Kafam o kadar dolu ki... Herkesi dinliyorum ama kimseyi anlayamıyorum. Neden mi? Çünkü kıymetli dostlar, öyle insanlar gördüm ki, hepsini kendim gibi sandım. Ne yazık ki yanılmışım. Siz siz olun, her gördüğünüz insanı dost edinmeden önce iyice düşünün. Herkesi kendiniz gibi sanmayın. Hele bir de cahilse, dedikoducuysa, vay halinize!
İyi niyetinizi gösterin, merhametinizi de. Ama yaranızı saklayın. Çünkü elinde tuzla bekleyen çok. İstemem dünyanın süslü giyimini, Arap atını bilmem ama Türklüğümün ve vatanımın kıymetini bilirim. Vatanım, milletim bana yeter. İçimde saatlerce konuşacak doluluk var ama yorgunluğum, tek kelimeye bile mani oluyor bazen.
Ben hiçbir zaman bazıları gibi parayla adam olmadım, ey cahiller! Her parası olanı da adam yerine koymadım. Sizin gibi peşinde koşmadım kimsenin. Hiçbir zaman da “bana para verin” demedim. Bizde öyle şeyler olmaz, olamaz da! Yalakalıkla elde ettiğiniz servet, kaybettiğiniz şerefe değmez. Bir dönün bakın etrafınıza, kim kalmış? Nerede o eski dostlarınız? Demek ki her şey para-pul değilmiş.
Hayatı bazen yaşadım, bazen sadece seyrettim. Yaşarken fark edemediklerimi, seyrettikçe anladım. Şairin dediği gibi:
“Biz kimsenin en sevdiği olmadık. İşlerine gelince canı ciğeri olduk, işleri bitince düşmanı.”
İşte bu yüzden kaybettik. Ama üzülmeyin. Bugün varlığınızı hiçe sayanlar, gün gelir gölgenizi bile arar. Sakın unutmayın ey cahiller ve dedikoducular!

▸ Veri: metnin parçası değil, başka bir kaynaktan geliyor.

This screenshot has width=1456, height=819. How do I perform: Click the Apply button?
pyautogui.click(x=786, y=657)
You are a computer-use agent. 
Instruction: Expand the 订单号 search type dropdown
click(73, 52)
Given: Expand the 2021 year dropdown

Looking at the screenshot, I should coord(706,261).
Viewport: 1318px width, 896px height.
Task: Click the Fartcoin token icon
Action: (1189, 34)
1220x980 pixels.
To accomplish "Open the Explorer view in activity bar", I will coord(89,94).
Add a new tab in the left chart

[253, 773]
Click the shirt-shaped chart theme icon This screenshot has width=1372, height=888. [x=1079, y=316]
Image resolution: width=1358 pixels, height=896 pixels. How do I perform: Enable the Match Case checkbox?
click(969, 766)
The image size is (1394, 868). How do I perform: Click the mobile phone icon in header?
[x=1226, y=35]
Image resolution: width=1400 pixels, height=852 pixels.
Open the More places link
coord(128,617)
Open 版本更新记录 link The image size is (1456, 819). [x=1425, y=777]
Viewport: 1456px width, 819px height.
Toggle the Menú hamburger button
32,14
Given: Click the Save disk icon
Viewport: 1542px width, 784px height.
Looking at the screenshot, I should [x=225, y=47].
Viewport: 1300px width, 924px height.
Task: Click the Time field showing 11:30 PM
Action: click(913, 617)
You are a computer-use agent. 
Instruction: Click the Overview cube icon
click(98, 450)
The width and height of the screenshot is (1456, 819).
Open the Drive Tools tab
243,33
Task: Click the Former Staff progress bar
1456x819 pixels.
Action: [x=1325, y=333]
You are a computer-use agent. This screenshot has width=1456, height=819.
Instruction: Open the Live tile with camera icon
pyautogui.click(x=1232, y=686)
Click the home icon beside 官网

Susunca sanıyorlar ki konuşamıyoruz. Oysa öyle değil. Zamanı gelince öyle konuşuruz ki, yerin altına gömeriz sizi, ey dedikoducular! En şiddetli kelimeler suskunluğun içinde saklıdır. Unutmayınız: Biz sessiz kalıyoruz ama bu asla korkudan değildir. Düşündüğümüz bazı şeyler vardır sadece...
Bazı insanlar öyle bir “neyse” kelimesi bulmuşlar ki kendilerine, nereye koysan yakışıyor. Söylenecek çok şey var, ama yine de "neyse" diyelim geçelim. Zaten bu gidişin sonu uçurum.
Üşümeyelim diye üstümüze yorgan atanların, üstüne toprak atınca anlıyor insan bu dünyanın ne kadar boş olduğunu. İşte o zaman gerçek anlamda fark ediyorsunuz...
Kışa yakın bir bahardayız. Kim bilir, belki de bu son bahar. Cahiller ne bilsin baharı, kışı... Bu yüzsüzlere fazla yüz vermeyin, bırakın gittikleri yolda yürüsünler. Zaten sonu uçurum olacaktır, güzel dostlar.
Unutmayın:
“İhtiyacını insana değil, Allah’a arz et. İnsan kapısında zillet, Hak kapısında izzettir.” – Hz. Mevlana
Ve yine Mevlana’dan çok değerli bir sözle bitirelim:
“Küsmek ve darılmak için bahaneler aramak yerine, sevmek ve sevilmek için çareler arayın.”